> **What you should do**
Quote, exactly, the line holding "Given: Click the 00:00" and all lines after it to the end of the records below. Exclude pictures.

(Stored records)
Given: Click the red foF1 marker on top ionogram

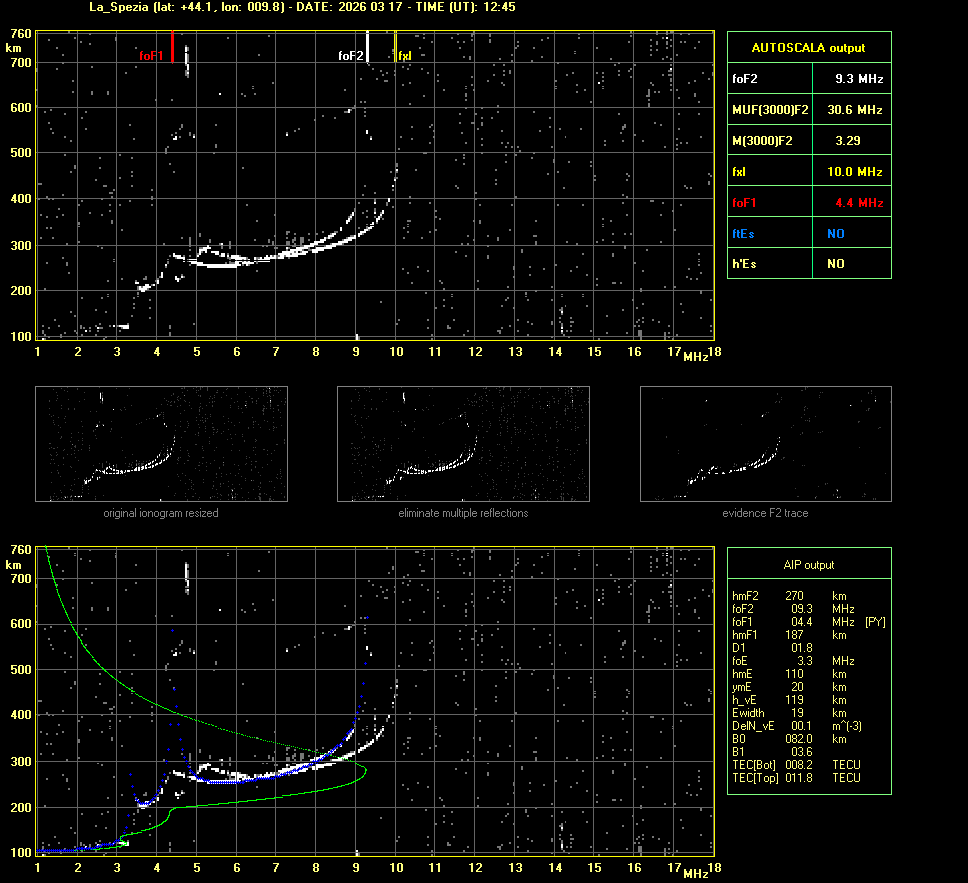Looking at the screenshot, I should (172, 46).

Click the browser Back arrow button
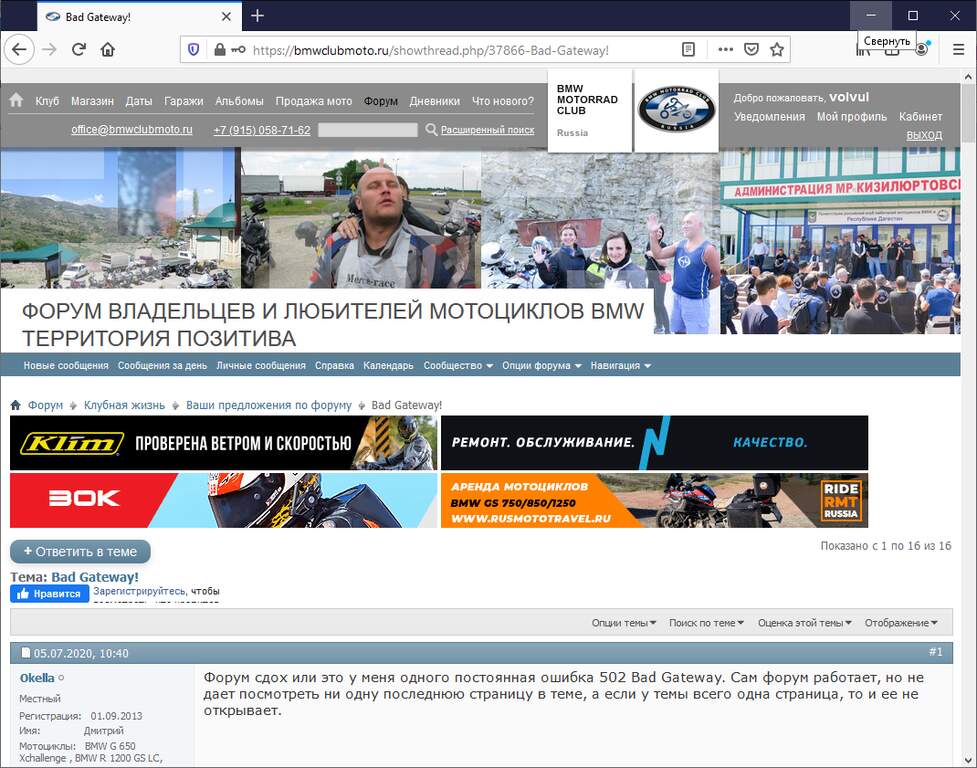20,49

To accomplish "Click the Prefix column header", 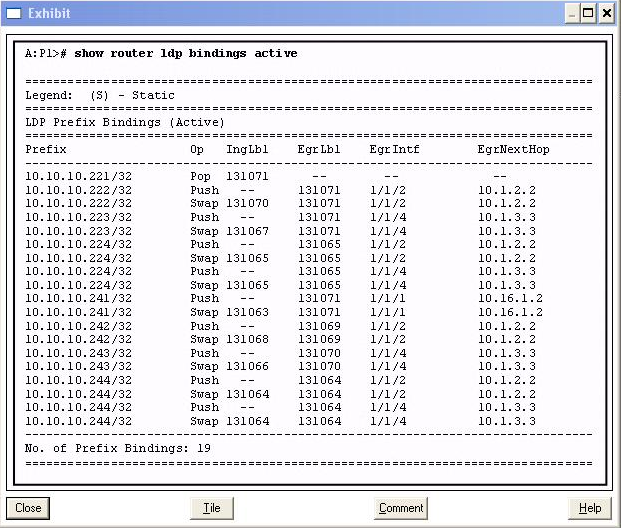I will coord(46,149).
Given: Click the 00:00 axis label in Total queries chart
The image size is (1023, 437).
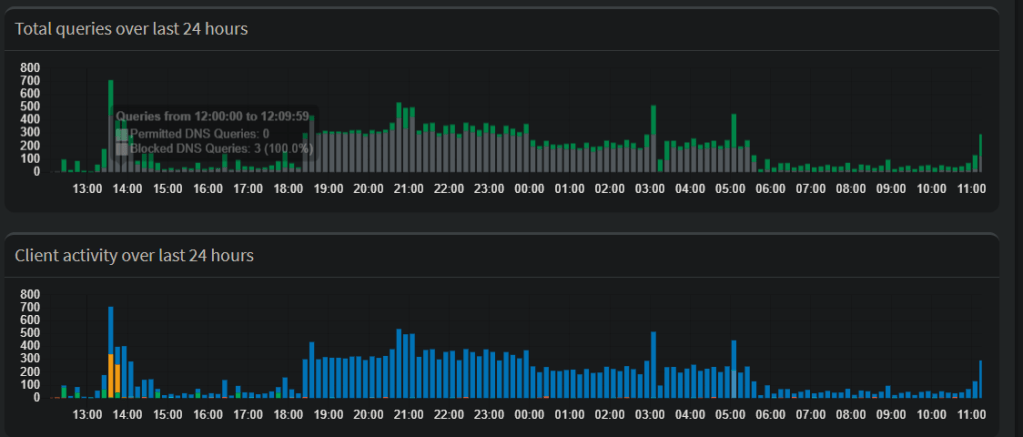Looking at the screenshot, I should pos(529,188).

> **Exercise answer**
Given: Click the 00:00 axis label in Total queries chart
The image size is (1023, 437).
Looking at the screenshot, I should pos(529,188).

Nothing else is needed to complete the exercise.